The State of the Steff

I’m going to sound like one of those people you hate if I complain right now, because I’ll be honest, I’m still down on the weight. I’ve gone down to 17lbs off this fat ass of mine this month, but I’m disappointed. I thought I could’ve had a far better week. I mean, I’ve eaten chips, like a whole bag, too, and there’ve been those little chocolate bars around… Sigh.

It’s not about the number, it’s really not. If it was, I could sit here smugly and just go “I’m down 17 pounds! Nyah-nyah!” but it’s not about the number. It’s about being healthy. It’s about not eating shit like chips. I know I’m gonna falter here and there, but I’ve faltered too many times this week, AND I’m not eating quite as healthily as I want to be.

However, I’m not going to continue riding my own ass about this. I’m going to let myself off the hook and go “well, thank god for the number!” A little easier to make lemonade out of this, right? But I gotta wonder how much I might’ve lost had I been as healthy as I wanted to be this week. PLUS, I’ve not been exercising. I’m actually pretty pissed at myself for that.

So, there’s next week. Good. And no candy-focused holiday to fuck me up, right? Whew. Oh, and it’s been my time of the month, too. That always helps. Okay, so it’s through no small miracles that I’m still down another 3 or so pounds this week. That no-butter thing is pretty huge. I’m certainly more conscious of what other fats I have, and I’m pretty sparing on it.

I can improve. I will. This is a little reckonings of sort. And sometimes I plan to be bad on purpose, like the popcorn I’m intending to have at the theatre tonight. Die Hard and no popcorn? Good god! The travesties!

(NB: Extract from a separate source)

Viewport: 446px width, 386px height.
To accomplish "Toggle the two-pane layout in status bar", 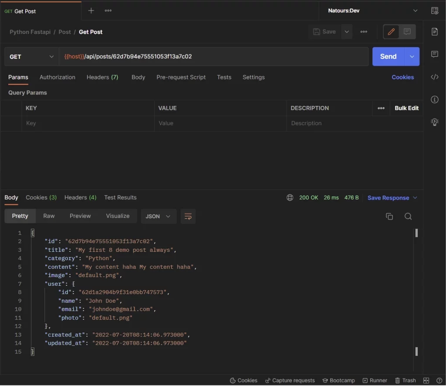I will (x=427, y=380).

But dinner last night was oatmeal and fruit. Breakfast this morning, more of the same, with a side of vitamins. Lunch will be suitably restrained. Tomorrow I do the fun hike up and down from Wreck Beach a couple times, and expect a world of hurt on Sunday.

Tomorrow night I have a hot date with my nephew. Fun. The kid’s staying over for a night of movies, a late sleep-in, and hanging with the aunt on Sunday. It’s been about two or three years since he’s stayed over… but he used to light up like a million watts when he’d show up for sleepovers at auntie’s, and then the divorce/separation began with his folks, and now the only sleepovers he gets are at Dad’s. Add to that that he’s officially a pre-teen at 11, and I’m kind of dreading it and stoked at the same time — I’m so out of touch with hanging out with him that I’m nervous my cachet’s going to drop as he gets exposed to the inevitable truth: I’m just another grownup. But we’ll see.

I still have something on my side that his parents don’t have, though, and that’s punk rock. You never know. That could be just the ticket. đŸ™‚

Have a great weekend, people.

2 thoughts on “The State of the Steff

  1. Beth

    Yeah, I have the same self-bludgeoning thoughts after I eat something I shouldn’t. But you can’t do that to yourself. It just perpetuates the cycle of bad behavior: You eat something you shouldn’t, then you feel bad about yourself, so you eat something else you shouldn’t, figuring it doesn’t matter anyway …

    Dr. Oz’s You on a Diet tells you to make YOU-turns if you falter. Don’t beat yourself up, just take the next available opportunity to do the right thing.

    You’re never going to cut out chips entirely. Chips taste good. Ditto chocolate.

    You’re doing a really good job. Seventeen pounds is a big accomplishment, so yes, focus on that.